▶ Set problem: Output the lines in the stretch from the one containing "Where should I click to: Select" through the one containing "tap(516, 153)" as a Markdown table, with a Row column numbering each line and an Item line column holding its text. Leave out blank lines.

▶ Entries:
┄┄┄┄┄┄┄┄┄┄

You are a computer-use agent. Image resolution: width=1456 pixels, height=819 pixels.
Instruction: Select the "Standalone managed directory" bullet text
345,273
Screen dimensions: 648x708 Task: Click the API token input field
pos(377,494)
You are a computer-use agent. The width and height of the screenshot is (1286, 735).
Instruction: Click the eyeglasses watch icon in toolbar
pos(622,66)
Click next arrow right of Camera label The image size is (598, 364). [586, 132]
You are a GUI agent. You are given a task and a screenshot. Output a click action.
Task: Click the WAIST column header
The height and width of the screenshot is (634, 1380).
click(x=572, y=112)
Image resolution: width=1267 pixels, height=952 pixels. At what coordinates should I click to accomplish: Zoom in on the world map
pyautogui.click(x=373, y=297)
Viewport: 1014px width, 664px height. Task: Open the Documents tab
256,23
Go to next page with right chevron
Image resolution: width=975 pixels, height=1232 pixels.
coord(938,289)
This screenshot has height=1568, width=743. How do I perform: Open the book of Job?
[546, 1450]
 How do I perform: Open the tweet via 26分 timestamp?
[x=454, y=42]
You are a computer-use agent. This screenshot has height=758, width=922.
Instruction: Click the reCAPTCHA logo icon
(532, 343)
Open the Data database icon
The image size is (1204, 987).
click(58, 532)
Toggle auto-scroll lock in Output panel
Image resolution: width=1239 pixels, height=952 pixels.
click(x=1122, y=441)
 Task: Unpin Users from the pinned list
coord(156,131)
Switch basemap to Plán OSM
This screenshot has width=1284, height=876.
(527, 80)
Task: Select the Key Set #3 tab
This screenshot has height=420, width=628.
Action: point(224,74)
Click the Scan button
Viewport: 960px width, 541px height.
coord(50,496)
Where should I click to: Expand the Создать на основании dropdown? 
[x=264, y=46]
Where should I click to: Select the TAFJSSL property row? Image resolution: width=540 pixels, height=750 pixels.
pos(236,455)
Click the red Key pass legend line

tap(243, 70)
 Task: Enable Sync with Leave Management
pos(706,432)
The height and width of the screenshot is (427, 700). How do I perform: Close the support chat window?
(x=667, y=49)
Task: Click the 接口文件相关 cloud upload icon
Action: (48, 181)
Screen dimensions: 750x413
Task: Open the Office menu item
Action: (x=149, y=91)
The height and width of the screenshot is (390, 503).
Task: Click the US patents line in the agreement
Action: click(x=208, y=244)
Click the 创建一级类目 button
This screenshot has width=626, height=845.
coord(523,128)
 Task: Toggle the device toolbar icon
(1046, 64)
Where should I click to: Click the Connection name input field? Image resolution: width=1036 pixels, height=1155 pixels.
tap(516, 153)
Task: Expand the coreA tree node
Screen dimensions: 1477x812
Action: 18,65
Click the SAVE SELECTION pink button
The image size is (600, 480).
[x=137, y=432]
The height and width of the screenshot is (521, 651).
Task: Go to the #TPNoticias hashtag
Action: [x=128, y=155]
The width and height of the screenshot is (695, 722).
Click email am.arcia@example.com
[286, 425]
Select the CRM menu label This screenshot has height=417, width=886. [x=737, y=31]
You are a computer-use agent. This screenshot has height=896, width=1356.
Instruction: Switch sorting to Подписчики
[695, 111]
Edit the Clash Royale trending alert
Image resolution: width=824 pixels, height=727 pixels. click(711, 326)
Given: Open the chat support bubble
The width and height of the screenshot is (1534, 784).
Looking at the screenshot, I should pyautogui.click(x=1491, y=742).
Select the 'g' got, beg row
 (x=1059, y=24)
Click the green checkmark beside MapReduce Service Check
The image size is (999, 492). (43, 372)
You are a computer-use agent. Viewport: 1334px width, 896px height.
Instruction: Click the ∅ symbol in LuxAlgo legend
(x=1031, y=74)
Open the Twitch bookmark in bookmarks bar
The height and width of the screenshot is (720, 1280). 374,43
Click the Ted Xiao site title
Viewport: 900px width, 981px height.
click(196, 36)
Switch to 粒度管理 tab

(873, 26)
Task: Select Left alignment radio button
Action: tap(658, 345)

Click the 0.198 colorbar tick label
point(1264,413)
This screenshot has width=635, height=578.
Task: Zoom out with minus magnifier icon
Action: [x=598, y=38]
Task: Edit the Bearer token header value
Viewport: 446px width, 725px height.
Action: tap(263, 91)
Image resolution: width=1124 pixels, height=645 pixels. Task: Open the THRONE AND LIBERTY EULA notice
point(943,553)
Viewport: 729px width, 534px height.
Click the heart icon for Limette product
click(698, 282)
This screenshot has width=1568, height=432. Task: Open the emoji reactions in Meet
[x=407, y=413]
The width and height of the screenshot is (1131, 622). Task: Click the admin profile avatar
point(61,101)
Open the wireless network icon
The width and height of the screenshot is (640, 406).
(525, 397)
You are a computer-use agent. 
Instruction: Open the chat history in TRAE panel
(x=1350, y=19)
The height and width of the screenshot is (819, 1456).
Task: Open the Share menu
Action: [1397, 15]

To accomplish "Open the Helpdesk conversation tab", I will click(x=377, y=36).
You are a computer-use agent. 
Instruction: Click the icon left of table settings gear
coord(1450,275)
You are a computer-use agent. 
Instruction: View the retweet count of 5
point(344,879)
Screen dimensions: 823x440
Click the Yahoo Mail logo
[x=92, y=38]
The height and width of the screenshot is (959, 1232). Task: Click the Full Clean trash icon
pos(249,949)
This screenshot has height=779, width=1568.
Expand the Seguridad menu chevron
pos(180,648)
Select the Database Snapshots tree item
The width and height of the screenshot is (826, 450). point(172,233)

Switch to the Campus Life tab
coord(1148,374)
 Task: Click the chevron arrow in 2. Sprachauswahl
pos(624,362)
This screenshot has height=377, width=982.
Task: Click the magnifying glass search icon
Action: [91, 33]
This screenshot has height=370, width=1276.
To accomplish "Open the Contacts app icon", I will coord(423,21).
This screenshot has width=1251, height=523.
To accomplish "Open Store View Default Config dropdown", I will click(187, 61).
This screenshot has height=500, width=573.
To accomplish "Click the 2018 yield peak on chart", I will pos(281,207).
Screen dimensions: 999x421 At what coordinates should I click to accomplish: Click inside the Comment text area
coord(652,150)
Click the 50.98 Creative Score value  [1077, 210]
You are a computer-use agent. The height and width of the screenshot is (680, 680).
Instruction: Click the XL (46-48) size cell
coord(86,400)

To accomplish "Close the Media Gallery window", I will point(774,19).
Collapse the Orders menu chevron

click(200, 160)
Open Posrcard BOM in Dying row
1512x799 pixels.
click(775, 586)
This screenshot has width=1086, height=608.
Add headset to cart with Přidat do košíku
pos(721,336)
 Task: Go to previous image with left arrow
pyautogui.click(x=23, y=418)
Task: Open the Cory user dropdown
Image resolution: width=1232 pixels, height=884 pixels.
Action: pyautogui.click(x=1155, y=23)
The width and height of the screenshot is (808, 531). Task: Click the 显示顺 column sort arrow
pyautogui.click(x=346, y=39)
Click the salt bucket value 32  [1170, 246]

┄┄┄┄┄┄┄┄┄┄

▶ Output below:
| Row | Item line |
|---|---|
| 1 | Where should I click to: Select the TAFJSSL property row? Image resolution: width=540 pixels, height=750 pixels. |
| 2 | pos(236,455) |
| 3 | Click the red Key pass legend line |
| 4 | tap(243, 70) |
| 5 |  Task: Enable Sync with Leave Management |
| 6 | pos(706,432) |
| 7 | The height and width of the screenshot is (427, 700). How do I perform: Close the support chat window? |
| 8 | (x=667, y=49) |
| 9 | Task: Click the 接口文件相关 cloud upload icon |
| 10 | Action: (48, 181) |
| 11 | Screen dimensions: 750x413 |
| 12 | Task: Open the Office menu item |
| 13 | Action: (x=149, y=91) |
| 14 | The height and width of the screenshot is (390, 503). |
| 15 | Task: Click the US patents line in the agreement |
| 16 | Action: click(x=208, y=244) |
| 17 | Click the 创建一级类目 button |
| 18 | This screenshot has width=626, height=845. |
| 19 | coord(523,128) |
| 20 |  Task: Toggle the device toolbar icon |
| 21 | (1046, 64) |
| 22 | Where should I click to: Click the Connection name input field? Image resolution: width=1036 pixels, height=1155 pixels. |
| 23 | tap(516, 153) |